Is romance still alive – or has it been asphyxiated by these dark viral days? What’s the difference between romance and love, and how the hell do we live romantically in these strange, sad times? I’ve been riffing on these questions for weeks (this is what happens when you live alone during lockdown) and have a few inconclusive conclusions about romance, and finding love very close to home. Here we go……

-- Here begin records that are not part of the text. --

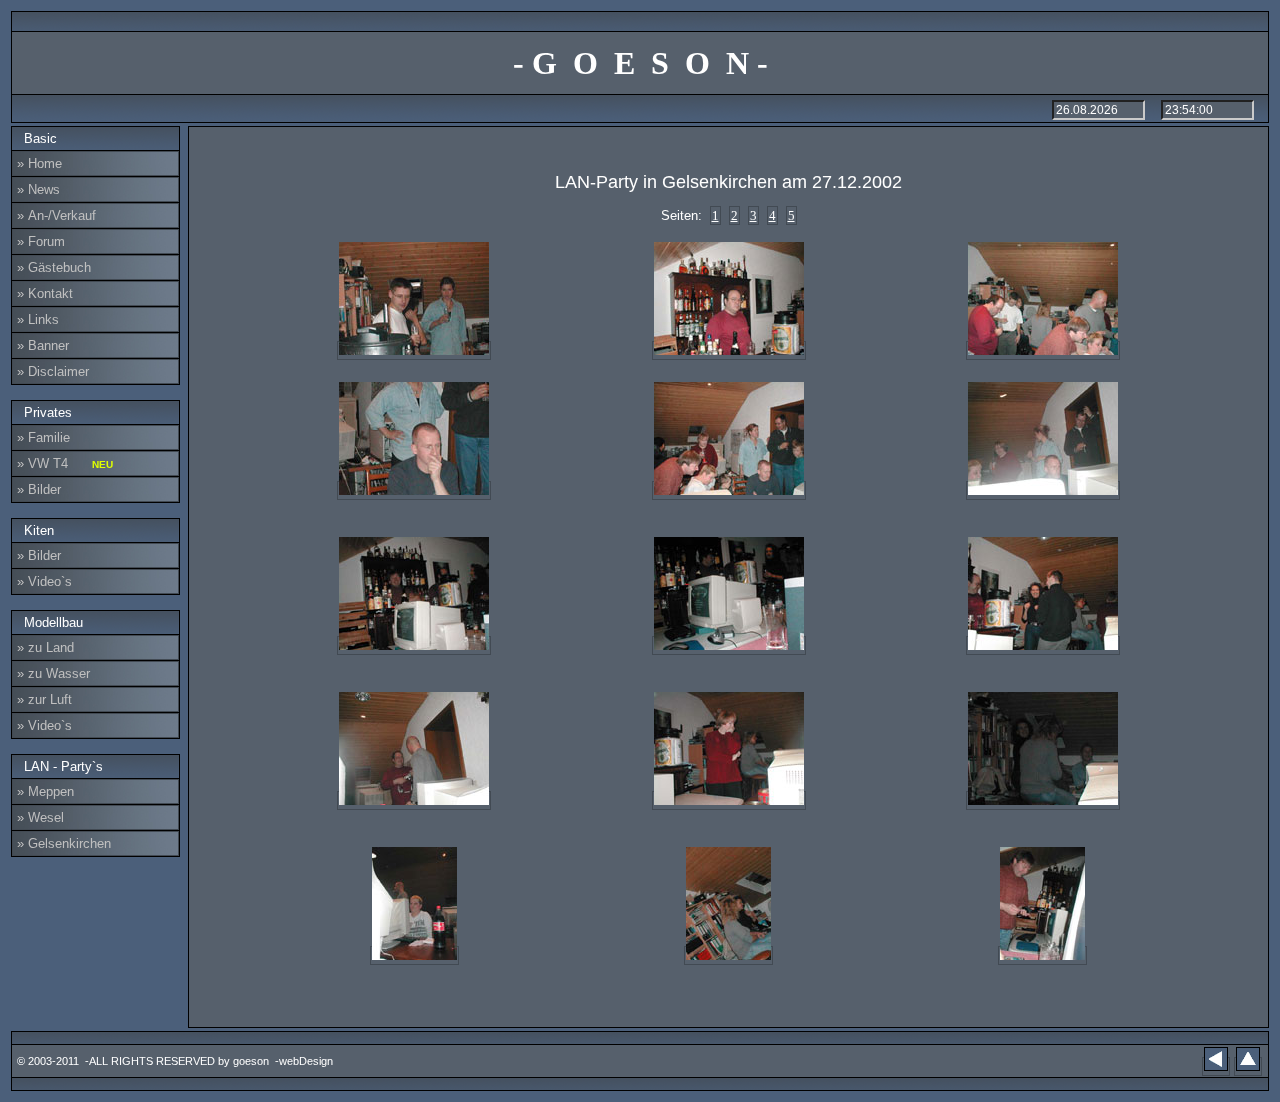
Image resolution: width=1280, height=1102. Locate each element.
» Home (39, 163)
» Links (38, 319)
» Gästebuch (54, 267)
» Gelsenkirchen (64, 843)
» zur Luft (44, 699)
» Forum (41, 241)
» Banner (43, 345)
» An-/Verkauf (56, 215)
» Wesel (40, 817)
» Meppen (45, 791)
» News (38, 189)
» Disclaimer (53, 371)
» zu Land (45, 647)
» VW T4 (65, 463)
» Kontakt (45, 293)
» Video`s (44, 581)
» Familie (43, 437)
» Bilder (39, 489)
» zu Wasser (53, 673)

The most romantic moment of my life so far was in Mongolia. Though it was many years ago I remember it clearly: galloping across the steppe midwinter, clad in fur, my cheeks numb from the cold, flinging our way forward through snowdrifts. I was with my Mongolian lover and his brother, on our way to visit their other brother in his remote valley somewhere in central Mongolia. It was almost evening, the air biting us, I’ve never felt so cold in my life. Or so riotously joyful. Laughing out loud as I galloped, my heart shouting “this is is it – this is why I’ve come here! I’m alive I’m alive, I’m alive!”
Mongolia was outrageous
I spent three years in Mongolia. Much of it was hard work, I had a few scary experiences (like getting mugged in a dark stairwell) – and the food was consistently crap. But for me Mongolia was romantic in the biggest most outrageous sense of the word: impractical, unrealistic, wondrous. I lived almost every day with a feverish intensity. For the first time in my life I realised how brief life is especially, when it is beautiful. My first book, Hearing Birds Fly, was a love letter to my final year living there, in the furthest West village in Mongolia. In many ways I think all the traveling I’ve done since was because Mongolia made me love myself and what I was capable of.
Self-love and self-compassion is what this is all about. I know it sounds very cringy (believe me it feels cringy writing this) but I’m outing myself here. The most lost, sad, and obnoxious people I’ve ever met, without exception, hated themselves and by extension, their lives. They had little or no self-compassion. The only permanent relationship we have from our first day of life until our last, if with ourselves. Self hatred chokes joy out of anybody, poisons love, makes your life hell-like.
I don’t always love myself: I sometimes find myself a pain in the arse: I can be tactless, selfish, sometimes I drink too much, get over-sensitively defensive. But I’m compassionate to myself, especially when I mess up, and try to be my best friend. This is not about excusing everything you do, it’s not beating yourself up over what you can’t change. Without self-compassion, who are we?
Dark Romance between knowledge and power
I was inspired to riff on self-love and compassion today not because it’s Valentines (with all the horrific tackiness and nauseating commercial shite that vomits up for consumption), but by a quote from Russian writer Sergei Lebedev. “I was fascinated by the dark romance between people of knowledge and people of power” he said about his latest book, Untraceable, that excoriates Vladimir Putin’s choking regime.
Sergei Lebedev’s dark political romantics have tentacles stretching across our world, wreaking havoc as they administer violent embraces. The world often feels ripped wide open these days, even as it shuts down against the ravages of Covid. Our Government is staggeringly inept, and our communities increasingly divided. It’s hard to love life right now. Kindness and compassion are weapons we can take up and wield, the viruses we do need to spread. They are our resilience to the cruelties around us, our reminder that joy is still contagious.
Love your energetic positivity!
Am reading Hearing Birds Fly and it reminds me of the 20 years I spent working with Gypsies and Travellers. Then I realised that across the world nomadic cultures had much in common.
Sadly in too many places, the dominant settled culture works to undermine those coming from oral cultures and fails to value the particular skills of nomadic peoples.